%%

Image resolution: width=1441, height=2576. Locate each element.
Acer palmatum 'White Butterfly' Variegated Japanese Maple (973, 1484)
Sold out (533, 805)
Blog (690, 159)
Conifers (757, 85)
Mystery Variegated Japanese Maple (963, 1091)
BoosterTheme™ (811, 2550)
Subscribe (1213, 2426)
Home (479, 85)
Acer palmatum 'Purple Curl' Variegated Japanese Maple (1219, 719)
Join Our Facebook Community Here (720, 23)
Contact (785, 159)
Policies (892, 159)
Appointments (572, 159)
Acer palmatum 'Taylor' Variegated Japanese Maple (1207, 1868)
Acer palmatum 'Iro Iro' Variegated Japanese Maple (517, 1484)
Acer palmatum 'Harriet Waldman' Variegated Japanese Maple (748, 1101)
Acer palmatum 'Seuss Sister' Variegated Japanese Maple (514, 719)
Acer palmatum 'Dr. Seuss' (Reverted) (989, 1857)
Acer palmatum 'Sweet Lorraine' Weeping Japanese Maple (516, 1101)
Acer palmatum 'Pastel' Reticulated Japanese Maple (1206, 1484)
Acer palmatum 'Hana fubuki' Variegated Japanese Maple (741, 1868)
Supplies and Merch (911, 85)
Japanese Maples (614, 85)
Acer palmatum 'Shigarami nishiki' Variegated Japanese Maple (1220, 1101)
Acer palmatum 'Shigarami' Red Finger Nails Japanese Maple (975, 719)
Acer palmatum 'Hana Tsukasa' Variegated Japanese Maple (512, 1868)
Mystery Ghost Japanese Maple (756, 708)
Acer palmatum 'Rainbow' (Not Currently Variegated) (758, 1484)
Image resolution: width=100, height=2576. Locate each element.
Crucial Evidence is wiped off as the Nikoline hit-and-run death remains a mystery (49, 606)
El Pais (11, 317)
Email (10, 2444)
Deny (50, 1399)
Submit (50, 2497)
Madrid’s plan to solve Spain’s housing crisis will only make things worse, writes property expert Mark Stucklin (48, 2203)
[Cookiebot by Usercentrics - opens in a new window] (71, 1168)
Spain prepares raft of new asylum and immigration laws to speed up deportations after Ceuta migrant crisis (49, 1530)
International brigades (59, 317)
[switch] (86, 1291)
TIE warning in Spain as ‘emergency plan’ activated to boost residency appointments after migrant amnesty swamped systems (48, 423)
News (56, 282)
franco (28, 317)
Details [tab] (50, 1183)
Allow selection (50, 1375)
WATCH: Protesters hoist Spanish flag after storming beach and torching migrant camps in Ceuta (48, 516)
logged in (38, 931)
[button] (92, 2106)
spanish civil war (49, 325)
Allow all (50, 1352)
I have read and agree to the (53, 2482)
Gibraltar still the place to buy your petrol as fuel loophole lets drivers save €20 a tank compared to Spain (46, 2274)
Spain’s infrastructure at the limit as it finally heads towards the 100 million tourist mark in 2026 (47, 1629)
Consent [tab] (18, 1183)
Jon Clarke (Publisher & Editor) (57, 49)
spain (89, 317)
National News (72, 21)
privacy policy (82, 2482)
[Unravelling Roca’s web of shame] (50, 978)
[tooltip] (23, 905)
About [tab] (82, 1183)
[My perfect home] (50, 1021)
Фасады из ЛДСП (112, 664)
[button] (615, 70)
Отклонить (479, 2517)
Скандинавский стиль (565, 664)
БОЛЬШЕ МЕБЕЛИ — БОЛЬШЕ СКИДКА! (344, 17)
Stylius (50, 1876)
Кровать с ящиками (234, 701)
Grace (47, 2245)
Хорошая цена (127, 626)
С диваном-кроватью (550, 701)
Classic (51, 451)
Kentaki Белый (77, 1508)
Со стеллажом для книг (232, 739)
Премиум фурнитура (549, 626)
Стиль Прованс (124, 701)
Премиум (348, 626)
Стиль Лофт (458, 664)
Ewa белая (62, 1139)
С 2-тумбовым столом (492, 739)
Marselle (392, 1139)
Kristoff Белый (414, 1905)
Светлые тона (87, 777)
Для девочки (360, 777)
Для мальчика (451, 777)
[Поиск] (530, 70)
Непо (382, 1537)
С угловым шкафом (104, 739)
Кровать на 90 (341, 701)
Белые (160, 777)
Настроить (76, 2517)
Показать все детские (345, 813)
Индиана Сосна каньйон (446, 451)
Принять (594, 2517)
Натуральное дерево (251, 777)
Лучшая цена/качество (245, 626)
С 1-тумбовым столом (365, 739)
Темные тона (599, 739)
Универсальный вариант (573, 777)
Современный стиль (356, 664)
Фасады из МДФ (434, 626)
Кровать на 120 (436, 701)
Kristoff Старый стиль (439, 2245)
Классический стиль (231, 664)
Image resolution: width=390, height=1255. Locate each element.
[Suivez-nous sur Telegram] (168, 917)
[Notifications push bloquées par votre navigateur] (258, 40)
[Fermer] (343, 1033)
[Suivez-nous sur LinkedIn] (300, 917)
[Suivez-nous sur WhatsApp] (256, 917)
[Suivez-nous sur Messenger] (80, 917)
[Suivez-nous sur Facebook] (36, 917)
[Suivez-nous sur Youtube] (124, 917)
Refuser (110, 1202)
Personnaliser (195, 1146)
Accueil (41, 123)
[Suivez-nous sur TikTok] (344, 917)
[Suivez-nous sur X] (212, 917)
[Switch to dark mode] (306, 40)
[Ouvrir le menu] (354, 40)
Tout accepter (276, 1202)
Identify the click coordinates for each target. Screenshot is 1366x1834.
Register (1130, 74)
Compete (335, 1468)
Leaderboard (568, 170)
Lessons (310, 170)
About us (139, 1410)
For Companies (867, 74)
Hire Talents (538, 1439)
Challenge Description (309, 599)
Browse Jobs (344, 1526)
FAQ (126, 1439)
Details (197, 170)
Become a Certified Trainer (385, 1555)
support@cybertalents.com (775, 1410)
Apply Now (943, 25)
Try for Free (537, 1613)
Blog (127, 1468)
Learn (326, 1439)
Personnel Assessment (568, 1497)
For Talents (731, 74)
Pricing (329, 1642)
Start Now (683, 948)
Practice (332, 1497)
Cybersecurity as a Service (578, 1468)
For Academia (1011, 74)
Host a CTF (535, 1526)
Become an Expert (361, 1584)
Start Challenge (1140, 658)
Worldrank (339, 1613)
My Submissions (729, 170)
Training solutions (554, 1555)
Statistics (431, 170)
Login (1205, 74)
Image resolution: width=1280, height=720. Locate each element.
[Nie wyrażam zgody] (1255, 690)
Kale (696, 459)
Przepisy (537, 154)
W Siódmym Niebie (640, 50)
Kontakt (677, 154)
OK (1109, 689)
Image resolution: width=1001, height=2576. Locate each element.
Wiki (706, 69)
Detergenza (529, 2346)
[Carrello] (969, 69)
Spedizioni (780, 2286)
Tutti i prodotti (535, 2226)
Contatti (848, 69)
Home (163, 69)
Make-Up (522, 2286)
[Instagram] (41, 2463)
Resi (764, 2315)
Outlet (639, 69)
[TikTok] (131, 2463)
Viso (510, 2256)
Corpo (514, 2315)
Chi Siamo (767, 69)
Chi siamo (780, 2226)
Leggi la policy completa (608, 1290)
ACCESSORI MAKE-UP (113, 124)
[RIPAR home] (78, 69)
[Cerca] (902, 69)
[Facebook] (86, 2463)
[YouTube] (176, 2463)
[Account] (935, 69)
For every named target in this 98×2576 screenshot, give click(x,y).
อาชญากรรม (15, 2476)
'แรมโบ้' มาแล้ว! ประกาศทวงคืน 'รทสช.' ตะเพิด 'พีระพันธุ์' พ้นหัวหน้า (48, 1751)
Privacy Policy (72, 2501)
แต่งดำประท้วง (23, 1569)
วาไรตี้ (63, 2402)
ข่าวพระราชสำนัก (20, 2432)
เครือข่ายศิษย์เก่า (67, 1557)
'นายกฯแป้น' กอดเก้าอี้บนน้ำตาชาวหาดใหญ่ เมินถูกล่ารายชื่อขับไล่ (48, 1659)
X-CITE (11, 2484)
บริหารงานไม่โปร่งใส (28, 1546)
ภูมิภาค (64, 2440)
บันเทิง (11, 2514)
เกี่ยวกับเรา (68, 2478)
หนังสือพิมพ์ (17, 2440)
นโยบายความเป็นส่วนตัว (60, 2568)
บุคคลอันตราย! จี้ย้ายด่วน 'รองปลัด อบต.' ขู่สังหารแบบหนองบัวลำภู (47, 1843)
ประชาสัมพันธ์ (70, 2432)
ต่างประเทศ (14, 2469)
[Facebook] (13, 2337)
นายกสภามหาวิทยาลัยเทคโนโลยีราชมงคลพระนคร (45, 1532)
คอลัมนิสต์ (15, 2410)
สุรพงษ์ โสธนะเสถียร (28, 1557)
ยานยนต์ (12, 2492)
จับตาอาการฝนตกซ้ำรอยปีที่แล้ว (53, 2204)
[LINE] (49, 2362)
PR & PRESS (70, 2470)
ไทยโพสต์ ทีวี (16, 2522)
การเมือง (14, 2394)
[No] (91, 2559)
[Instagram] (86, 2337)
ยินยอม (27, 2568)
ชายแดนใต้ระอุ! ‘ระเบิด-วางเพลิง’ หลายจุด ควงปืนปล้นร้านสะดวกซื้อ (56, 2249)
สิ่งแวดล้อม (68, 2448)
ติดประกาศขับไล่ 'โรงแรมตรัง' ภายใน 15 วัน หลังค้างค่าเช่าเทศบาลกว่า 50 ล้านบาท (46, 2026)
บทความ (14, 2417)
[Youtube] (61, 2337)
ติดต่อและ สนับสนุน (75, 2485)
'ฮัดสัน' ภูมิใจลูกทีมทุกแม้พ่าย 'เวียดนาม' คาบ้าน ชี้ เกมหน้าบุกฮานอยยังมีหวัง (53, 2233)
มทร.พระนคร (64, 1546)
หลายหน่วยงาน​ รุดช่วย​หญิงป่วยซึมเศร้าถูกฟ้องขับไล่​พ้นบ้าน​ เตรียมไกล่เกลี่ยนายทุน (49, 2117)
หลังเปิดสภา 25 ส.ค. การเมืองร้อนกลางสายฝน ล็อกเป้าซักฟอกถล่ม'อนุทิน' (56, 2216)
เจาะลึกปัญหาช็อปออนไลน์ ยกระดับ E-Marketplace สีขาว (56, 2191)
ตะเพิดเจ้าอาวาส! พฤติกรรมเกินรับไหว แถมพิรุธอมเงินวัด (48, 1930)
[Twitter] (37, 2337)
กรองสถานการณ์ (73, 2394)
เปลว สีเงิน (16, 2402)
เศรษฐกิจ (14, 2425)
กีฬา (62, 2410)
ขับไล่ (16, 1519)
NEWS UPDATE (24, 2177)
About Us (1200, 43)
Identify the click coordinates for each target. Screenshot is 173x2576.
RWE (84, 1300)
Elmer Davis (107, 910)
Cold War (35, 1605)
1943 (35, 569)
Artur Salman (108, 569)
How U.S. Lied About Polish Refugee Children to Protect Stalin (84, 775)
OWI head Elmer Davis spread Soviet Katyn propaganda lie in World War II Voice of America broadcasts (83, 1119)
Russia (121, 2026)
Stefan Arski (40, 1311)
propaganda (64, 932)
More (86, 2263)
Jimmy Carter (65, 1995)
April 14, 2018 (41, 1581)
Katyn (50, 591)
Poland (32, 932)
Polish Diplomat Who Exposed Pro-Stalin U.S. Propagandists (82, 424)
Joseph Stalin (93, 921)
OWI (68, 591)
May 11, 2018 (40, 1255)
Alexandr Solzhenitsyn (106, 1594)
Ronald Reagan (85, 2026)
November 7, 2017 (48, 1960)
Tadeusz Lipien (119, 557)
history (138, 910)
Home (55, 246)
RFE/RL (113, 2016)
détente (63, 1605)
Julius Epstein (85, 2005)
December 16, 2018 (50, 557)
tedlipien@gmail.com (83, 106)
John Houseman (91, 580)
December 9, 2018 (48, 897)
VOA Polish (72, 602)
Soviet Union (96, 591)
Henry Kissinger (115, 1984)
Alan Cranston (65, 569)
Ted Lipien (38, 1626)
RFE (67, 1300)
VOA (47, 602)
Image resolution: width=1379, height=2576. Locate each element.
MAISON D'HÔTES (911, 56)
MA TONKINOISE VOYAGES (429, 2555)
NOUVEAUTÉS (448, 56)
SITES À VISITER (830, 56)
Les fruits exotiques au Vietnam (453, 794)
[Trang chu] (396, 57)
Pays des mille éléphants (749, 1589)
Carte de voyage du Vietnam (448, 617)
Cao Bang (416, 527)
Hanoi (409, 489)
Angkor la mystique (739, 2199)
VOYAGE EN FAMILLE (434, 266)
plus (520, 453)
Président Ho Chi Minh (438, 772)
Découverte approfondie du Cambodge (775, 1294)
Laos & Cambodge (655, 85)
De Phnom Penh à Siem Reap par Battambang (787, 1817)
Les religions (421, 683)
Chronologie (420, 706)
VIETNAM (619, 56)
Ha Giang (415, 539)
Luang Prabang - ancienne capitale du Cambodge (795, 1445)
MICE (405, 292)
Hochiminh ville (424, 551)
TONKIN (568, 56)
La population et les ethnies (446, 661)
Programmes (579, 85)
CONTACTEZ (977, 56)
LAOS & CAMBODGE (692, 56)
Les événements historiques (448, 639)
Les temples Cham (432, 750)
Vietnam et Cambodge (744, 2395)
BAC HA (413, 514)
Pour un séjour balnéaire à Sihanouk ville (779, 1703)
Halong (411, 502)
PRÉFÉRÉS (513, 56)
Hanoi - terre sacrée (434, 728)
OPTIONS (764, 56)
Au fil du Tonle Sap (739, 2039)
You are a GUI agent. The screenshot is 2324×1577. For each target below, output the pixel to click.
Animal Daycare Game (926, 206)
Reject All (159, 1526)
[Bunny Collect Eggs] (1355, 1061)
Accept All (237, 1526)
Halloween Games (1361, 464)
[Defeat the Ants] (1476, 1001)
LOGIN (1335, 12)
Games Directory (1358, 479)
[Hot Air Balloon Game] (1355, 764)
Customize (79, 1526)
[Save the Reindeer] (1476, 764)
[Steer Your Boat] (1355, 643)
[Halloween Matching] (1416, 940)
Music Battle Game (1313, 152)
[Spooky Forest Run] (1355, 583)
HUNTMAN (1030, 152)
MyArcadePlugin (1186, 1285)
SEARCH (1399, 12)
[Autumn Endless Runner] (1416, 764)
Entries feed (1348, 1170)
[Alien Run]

%%

» **What is expected**
Please print exactly the lines of the entries above, beginning with the line that contains "Chronologie (420, 706)" and ending with the last line.

» **Task result**
Chronologie (420, 706)
VIETNAM (619, 56)
Ha Giang (415, 539)
Luang Prabang - ancienne capitale du Cambodge (795, 1445)
MICE (405, 292)
Hochiminh ville (424, 551)
TONKIN (568, 56)
La population et les ethnies (446, 661)
Programmes (579, 85)
CONTACTEZ (977, 56)
LAOS & CAMBODGE (692, 56)
Les événements historiques (448, 639)
Les temples Cham (432, 750)
Vietnam et Cambodge (744, 2395)
BAC HA (413, 514)
Pour un séjour balnéaire à Sihanouk ville (779, 1703)
Halong (411, 502)
PRÉFÉRÉS (513, 56)
Hanoi - terre sacrée (434, 728)
OPTIONS (764, 56)
Au fil du Tonle Sap (739, 2039)
You are a GUI agent. The screenshot is 2324×1577. For each target below, output the pixel to click.
Animal Daycare Game (926, 206)
Reject All (159, 1526)
[Bunny Collect Eggs] (1355, 1061)
Accept All (237, 1526)
Halloween Games (1361, 464)
[Defeat the Ants] (1476, 1001)
LOGIN (1335, 12)
Games Directory (1358, 479)
[Hot Air Balloon Game] (1355, 764)
Customize (79, 1526)
[Save the Reindeer] (1476, 764)
[Steer Your Boat] (1355, 643)
[Halloween Matching] (1416, 940)
Music Battle Game (1313, 152)
[Spooky Forest Run] (1355, 583)
HUNTMAN (1030, 152)
MyArcadePlugin (1186, 1285)
SEARCH (1399, 12)
[Autumn Endless Runner] (1416, 764)
Entries feed (1348, 1170)
[Alien Run]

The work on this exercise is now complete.